NO Functionality and the Modern Sexual Revolution
NO is the small molecule that raises more than a smile, it being involved in vasodilation, sexual arousal, cardiac activity, and various other biological processes. That much is beyond doubt. What is troublesome is that much of the analytical chemistry on this surprising neurotransmitter and bioactivator uses assays to measure NO and observe its functionality in biological systems which may not be entirely accurate, according to a paper published in the American Chemical Society journal Analytical Chemistry.
It is two decades since Science endowed NO, nitrogen(II) oxide (nitric oxide in the old money), with the mantle “Molecule of the Year”. At the time, this free radical with its “spare” electron was battling with AIDS, Mike Tyson, the LA riots, and war in the former Yugoslavia, for column inches in the newspapers. Nevertheless, it was the discovery of the year that would underpin the modern sexual revolution, for release of this small molecule is essential to sexual arousal in men and is the biochemical pivot on which Viagra works.

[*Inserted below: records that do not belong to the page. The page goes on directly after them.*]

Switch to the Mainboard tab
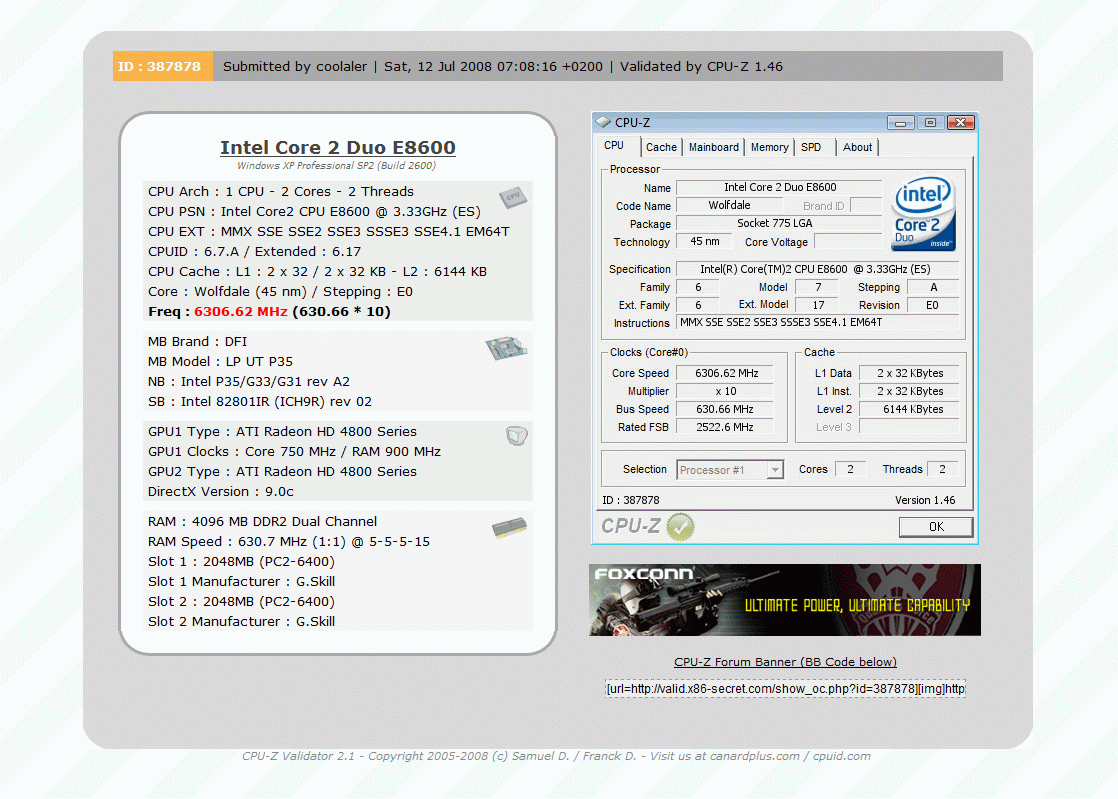The width and height of the screenshot is (1118, 799). 714,147
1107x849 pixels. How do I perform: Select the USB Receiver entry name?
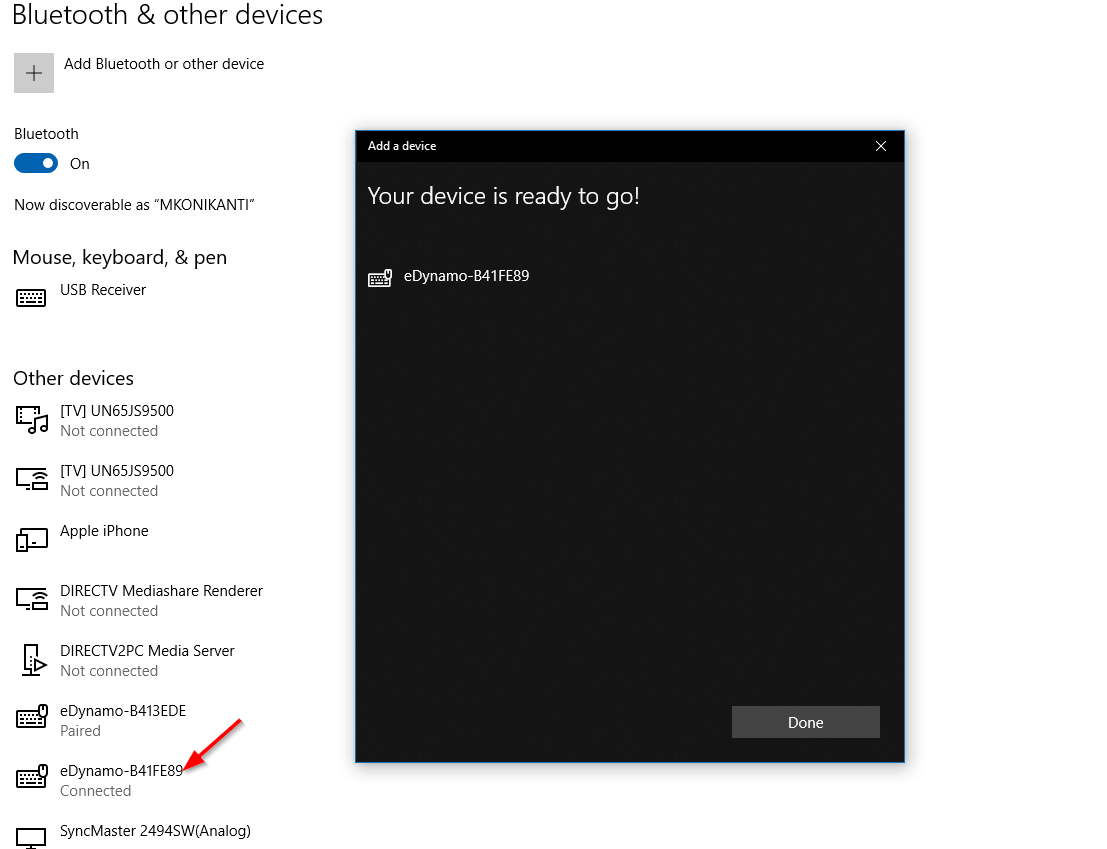point(103,290)
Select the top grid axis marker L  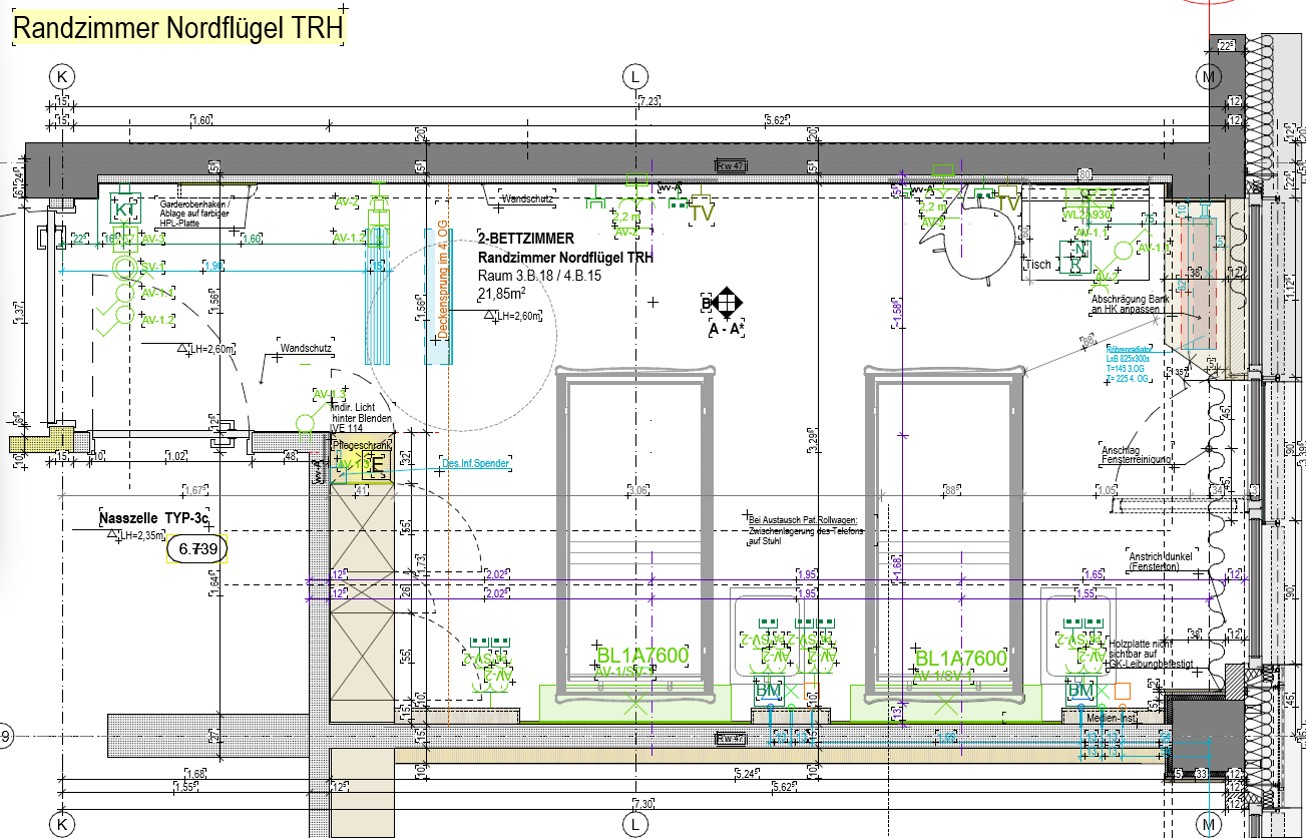click(634, 77)
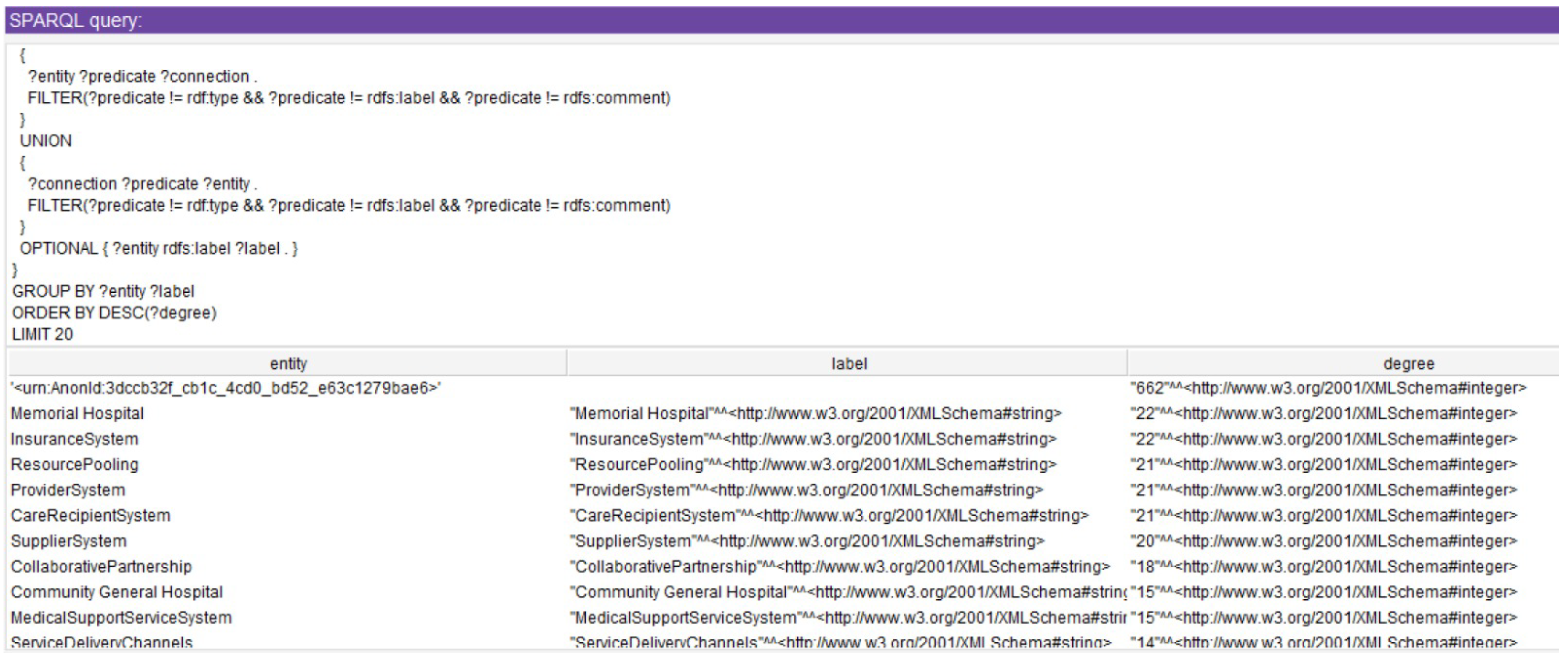1568x658 pixels.
Task: Select the InsuranceSystem entity cell
Action: pyautogui.click(x=74, y=439)
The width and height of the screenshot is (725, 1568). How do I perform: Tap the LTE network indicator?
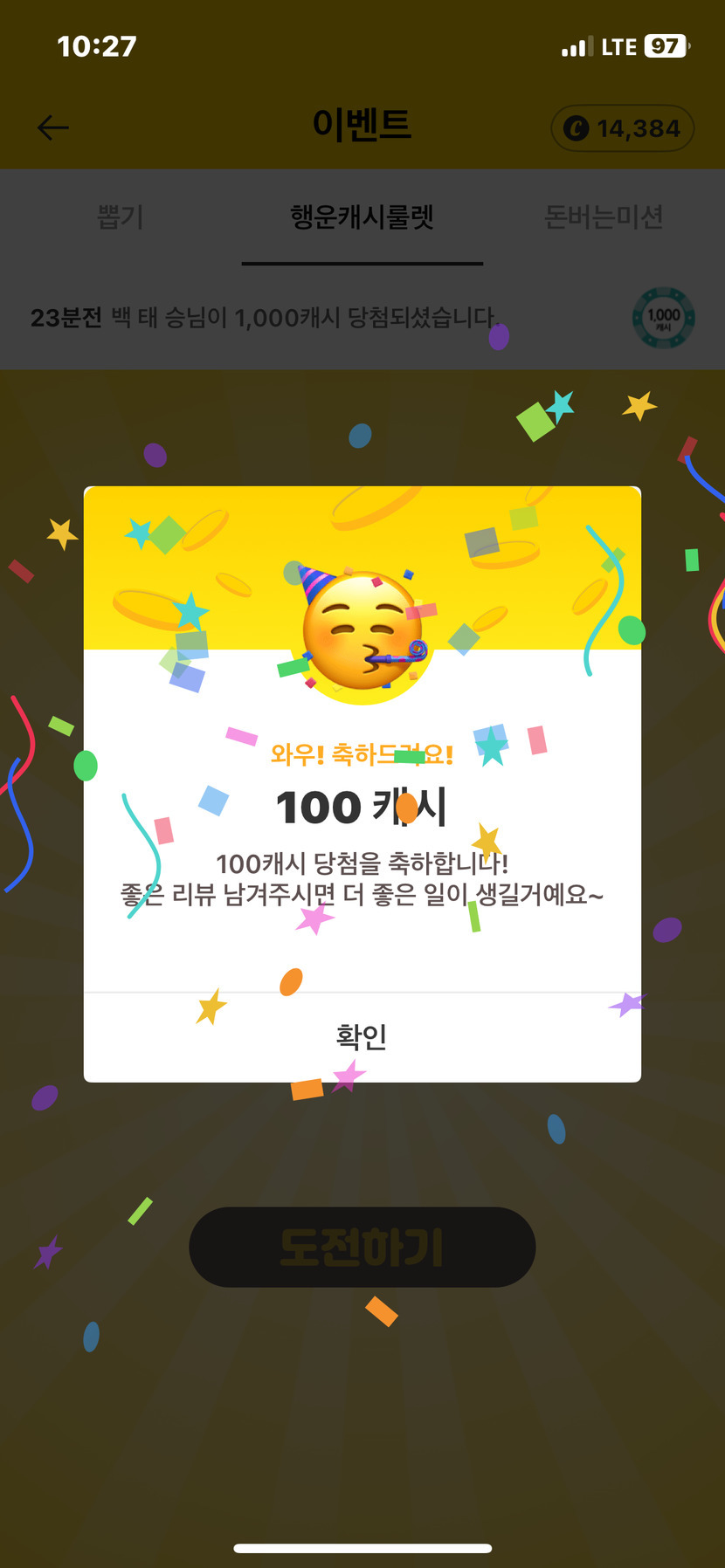pos(619,47)
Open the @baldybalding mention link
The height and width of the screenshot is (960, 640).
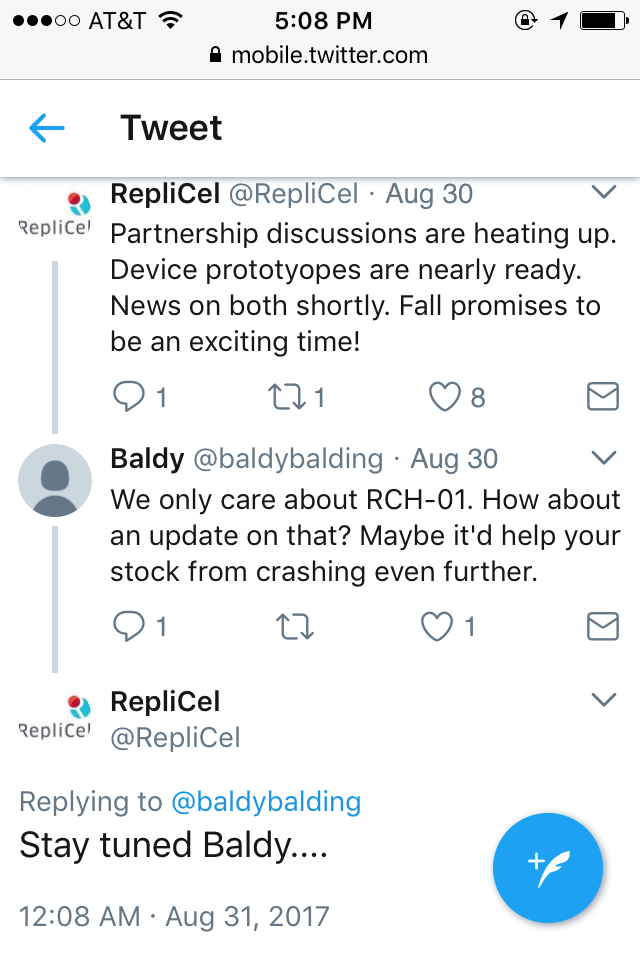pyautogui.click(x=266, y=802)
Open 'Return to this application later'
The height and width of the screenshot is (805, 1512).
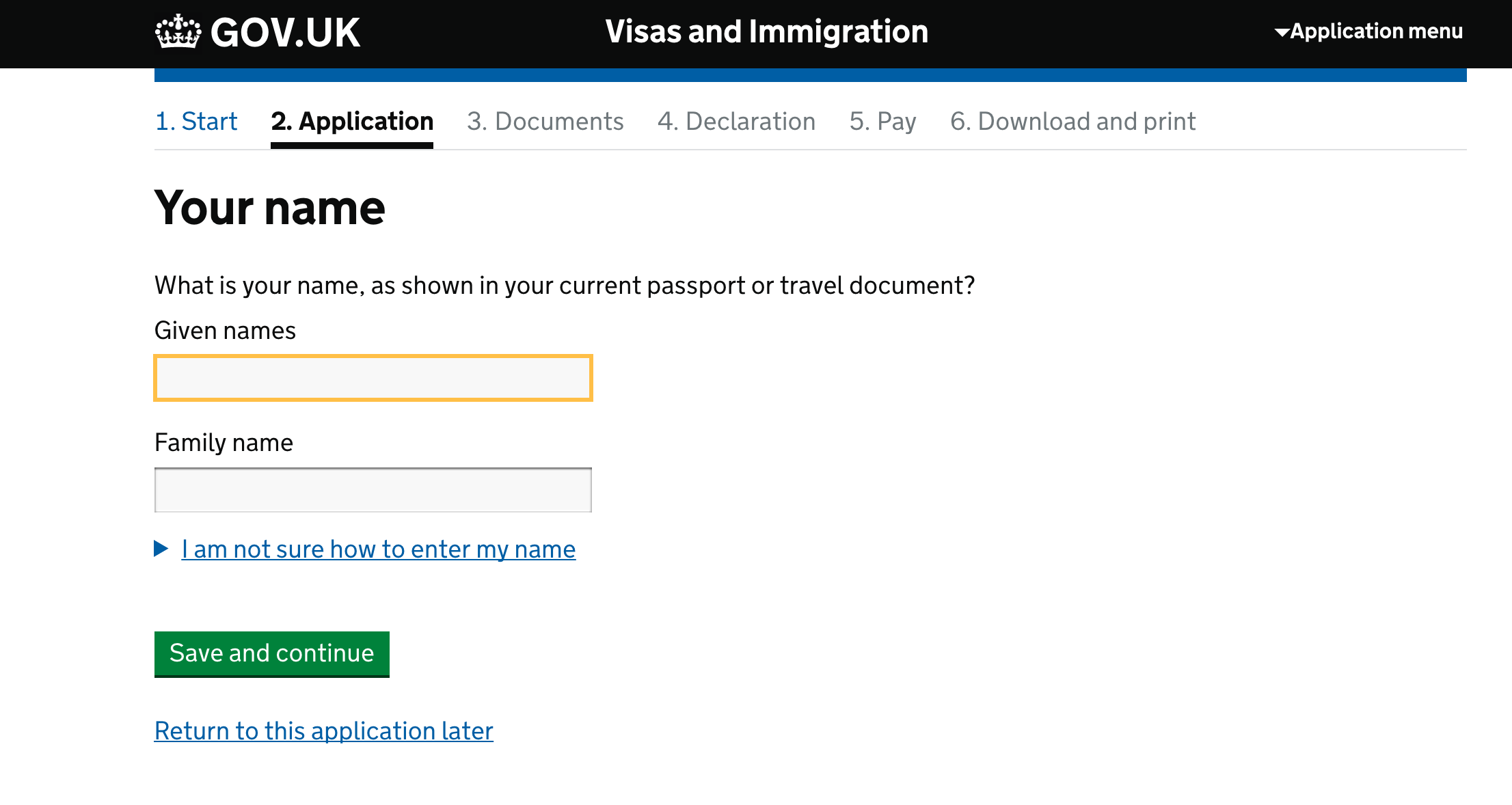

The Wikipedia entry for NO describes it as “one of the few gaseous signaling molecules known and is additionally exceptional due to the fact that it is a radical gas. It is a key vertebrate biological messenger, playing a role in a variety of biological processes … contributes to [blood] vessel homeostasis by inhibiting vascular smooth muscle contraction.”
Uncertainties in NO Concentrations
But, asks chemist Mark Schoenfisch and colleagues at the University of North Carolina (NC) at Chapel Hill, USA, how do (bio)chemists really know anything at all about NO concentrations? In what might be considered a controversial statement, his team point out that, “the validity of such work is often questionable due to the manner in which NO is measured and/or the solution composition in which NO is quantified”.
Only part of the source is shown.